= Aim of the task =
Reproduce every line that appears below, precisely and completely.

**** Information supplied

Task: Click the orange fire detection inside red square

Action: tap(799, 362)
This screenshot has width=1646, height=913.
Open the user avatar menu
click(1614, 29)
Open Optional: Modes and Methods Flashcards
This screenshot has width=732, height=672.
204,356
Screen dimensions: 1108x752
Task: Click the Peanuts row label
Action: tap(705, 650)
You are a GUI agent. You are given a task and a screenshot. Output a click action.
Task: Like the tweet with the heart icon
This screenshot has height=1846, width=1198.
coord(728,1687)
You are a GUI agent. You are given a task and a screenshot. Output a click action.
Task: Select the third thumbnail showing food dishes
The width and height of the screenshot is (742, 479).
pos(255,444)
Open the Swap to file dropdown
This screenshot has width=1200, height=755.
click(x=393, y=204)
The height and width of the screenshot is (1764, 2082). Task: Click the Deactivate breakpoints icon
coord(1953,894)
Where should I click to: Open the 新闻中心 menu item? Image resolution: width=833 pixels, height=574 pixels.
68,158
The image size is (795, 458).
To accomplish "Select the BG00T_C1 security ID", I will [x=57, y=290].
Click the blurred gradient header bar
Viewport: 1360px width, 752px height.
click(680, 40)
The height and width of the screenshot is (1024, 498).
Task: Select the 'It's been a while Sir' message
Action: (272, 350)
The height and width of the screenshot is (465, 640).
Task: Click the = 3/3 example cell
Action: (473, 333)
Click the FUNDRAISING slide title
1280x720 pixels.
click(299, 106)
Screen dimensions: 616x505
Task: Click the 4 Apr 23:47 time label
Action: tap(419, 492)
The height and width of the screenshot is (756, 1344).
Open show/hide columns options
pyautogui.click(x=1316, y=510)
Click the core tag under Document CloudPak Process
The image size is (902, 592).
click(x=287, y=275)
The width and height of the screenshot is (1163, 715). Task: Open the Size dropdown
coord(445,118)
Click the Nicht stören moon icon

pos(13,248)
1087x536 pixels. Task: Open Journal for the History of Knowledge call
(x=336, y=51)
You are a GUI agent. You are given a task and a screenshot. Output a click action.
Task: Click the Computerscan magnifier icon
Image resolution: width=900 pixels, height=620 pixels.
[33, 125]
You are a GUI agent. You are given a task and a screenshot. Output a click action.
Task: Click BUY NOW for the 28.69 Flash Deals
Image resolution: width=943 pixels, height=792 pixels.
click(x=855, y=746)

********

= Answer space =
Task: Click the orange fire detection inside red square

Action: tap(799, 362)
This screenshot has width=1646, height=913.
Open the user avatar menu
click(1614, 29)
Open Optional: Modes and Methods Flashcards
This screenshot has width=732, height=672.
204,356
Screen dimensions: 1108x752
Task: Click the Peanuts row label
Action: tap(705, 650)
You are a GUI agent. You are given a task and a screenshot. Output a click action.
Task: Like the tweet with the heart icon
This screenshot has height=1846, width=1198.
coord(728,1687)
You are a GUI agent. You are given a task and a screenshot. Output a click action.
Task: Select the third thumbnail showing food dishes
The width and height of the screenshot is (742, 479).
pos(255,444)
Open the Swap to file dropdown
This screenshot has width=1200, height=755.
click(x=393, y=204)
The height and width of the screenshot is (1764, 2082). Task: Click the Deactivate breakpoints icon
coord(1953,894)
Where should I click to: Open the 新闻中心 menu item? Image resolution: width=833 pixels, height=574 pixels.
68,158
The image size is (795, 458).
To accomplish "Select the BG00T_C1 security ID", I will [x=57, y=290].
Click the blurred gradient header bar
Viewport: 1360px width, 752px height.
click(680, 40)
The height and width of the screenshot is (1024, 498).
Task: Select the 'It's been a while Sir' message
Action: (272, 350)
The height and width of the screenshot is (465, 640).
Task: Click the = 3/3 example cell
Action: (473, 333)
Click the FUNDRAISING slide title
1280x720 pixels.
click(299, 106)
Screen dimensions: 616x505
Task: Click the 4 Apr 23:47 time label
Action: tap(419, 492)
The height and width of the screenshot is (756, 1344).
Open show/hide columns options
pyautogui.click(x=1316, y=510)
Click the core tag under Document CloudPak Process
The image size is (902, 592).
click(x=287, y=275)
The width and height of the screenshot is (1163, 715). Task: Open the Size dropdown
coord(445,118)
Click the Nicht stören moon icon

pos(13,248)
1087x536 pixels. Task: Open Journal for the History of Knowledge call
(x=336, y=51)
You are a GUI agent. You are given a task and a screenshot. Output a click action.
Task: Click the Computerscan magnifier icon
Image resolution: width=900 pixels, height=620 pixels.
[33, 125]
You are a GUI agent. You are given a task and a screenshot. Output a click action.
Task: Click BUY NOW for the 28.69 Flash Deals
Image resolution: width=943 pixels, height=792 pixels.
click(x=855, y=746)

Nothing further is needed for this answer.